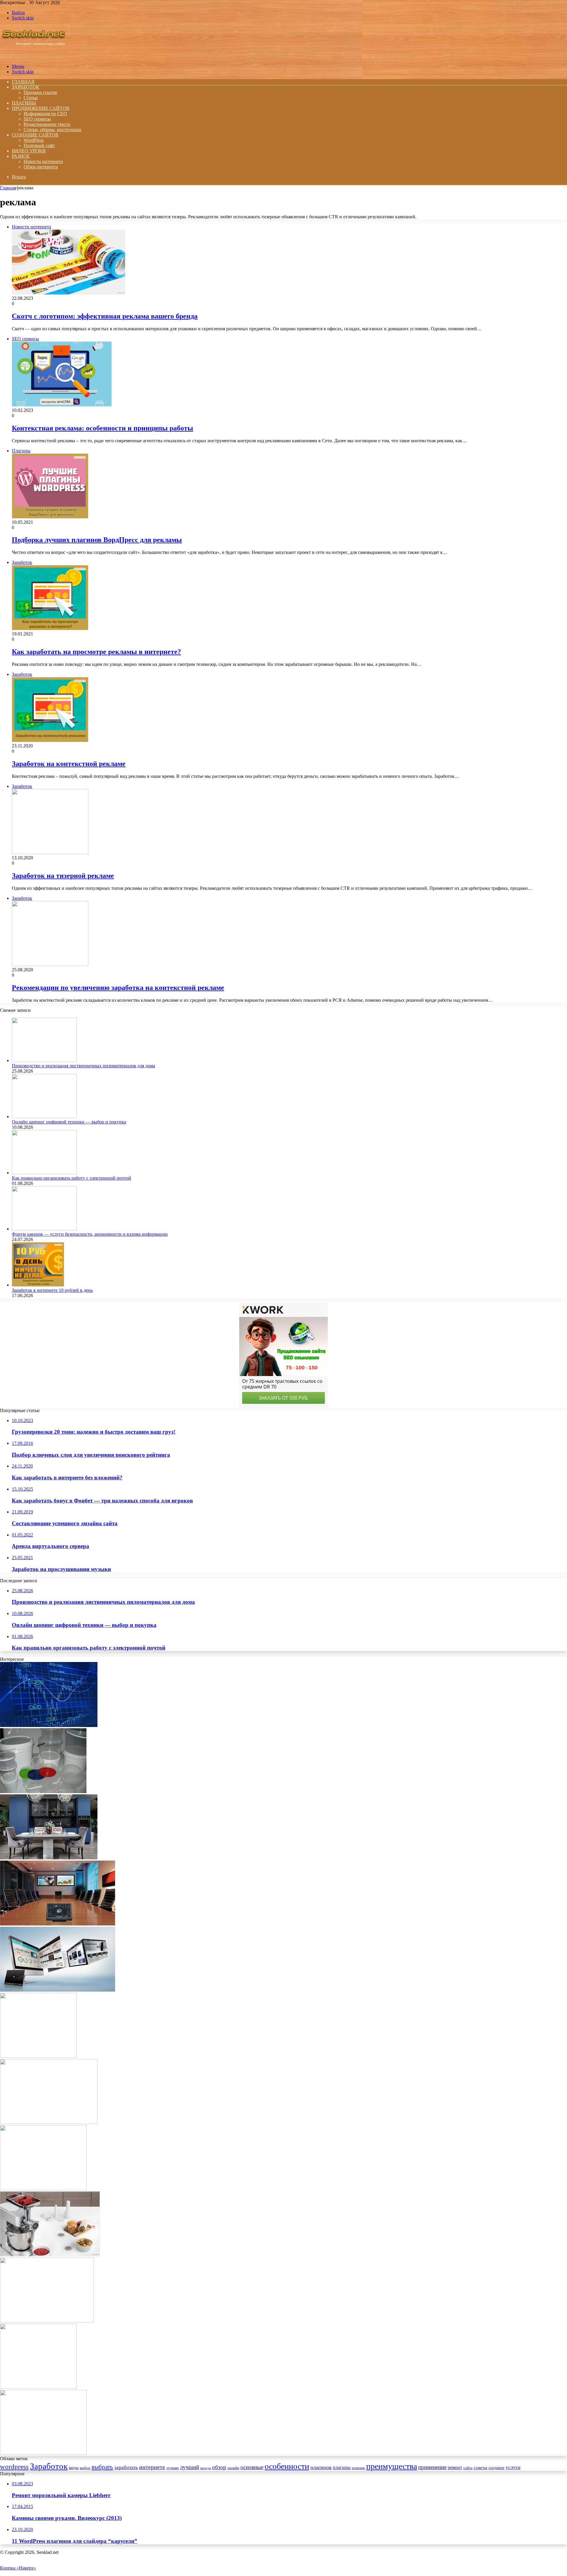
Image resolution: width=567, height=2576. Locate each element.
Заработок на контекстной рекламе (69, 763)
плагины (342, 2467)
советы (480, 2467)
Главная (8, 187)
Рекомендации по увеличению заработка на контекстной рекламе (118, 987)
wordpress (14, 2467)
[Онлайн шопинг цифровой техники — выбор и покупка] (44, 1116)
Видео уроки (29, 150)
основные (251, 2467)
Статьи (31, 97)
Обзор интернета (41, 166)
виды (74, 2467)
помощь (358, 2468)
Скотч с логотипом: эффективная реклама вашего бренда (105, 316)
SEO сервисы (37, 118)
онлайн (233, 2468)
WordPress (34, 140)
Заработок (25, 87)
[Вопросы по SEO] (33, 56)
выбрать (102, 2467)
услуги (513, 2467)
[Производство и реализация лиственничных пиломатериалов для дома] (44, 1060)
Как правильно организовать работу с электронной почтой (71, 1177)
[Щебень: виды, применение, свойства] (43, 2188)
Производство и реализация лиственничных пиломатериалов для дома (83, 1065)
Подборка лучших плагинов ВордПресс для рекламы (97, 540)
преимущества (391, 2466)
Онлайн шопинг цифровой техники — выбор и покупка (69, 1121)
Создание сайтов (35, 134)
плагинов (321, 2467)
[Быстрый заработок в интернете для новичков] (38, 2056)
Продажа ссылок (40, 92)
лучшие (172, 2468)
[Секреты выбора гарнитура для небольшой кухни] (48, 1857)
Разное (21, 156)
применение (432, 2467)
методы (205, 2468)
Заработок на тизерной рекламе (63, 875)
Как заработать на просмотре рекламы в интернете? (96, 652)
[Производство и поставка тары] (43, 1791)
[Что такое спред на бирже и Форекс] (48, 1725)
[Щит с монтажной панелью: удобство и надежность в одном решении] (43, 2453)
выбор (85, 2468)
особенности (287, 2466)
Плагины (24, 102)
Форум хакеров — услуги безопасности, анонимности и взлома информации (90, 1234)
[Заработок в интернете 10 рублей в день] (38, 1284)
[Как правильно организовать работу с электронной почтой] (44, 1172)
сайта (467, 2468)
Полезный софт (39, 145)
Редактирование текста (47, 124)
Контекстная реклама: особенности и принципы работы (102, 428)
::::::
Instructions to follow ▸ Everything from the first line of the entries through the line that contains "wordpress (14, 2467)" is to be reproduced exactly, except the pictures.

Final answer ▸
Image resolution: width=567, height=2576. Locate each element.
Заработок на контекстной рекламе (69, 763)
плагины (342, 2467)
советы (480, 2467)
Главная (8, 187)
Рекомендации по увеличению заработка на контекстной рекламе (118, 987)
wordpress (14, 2467)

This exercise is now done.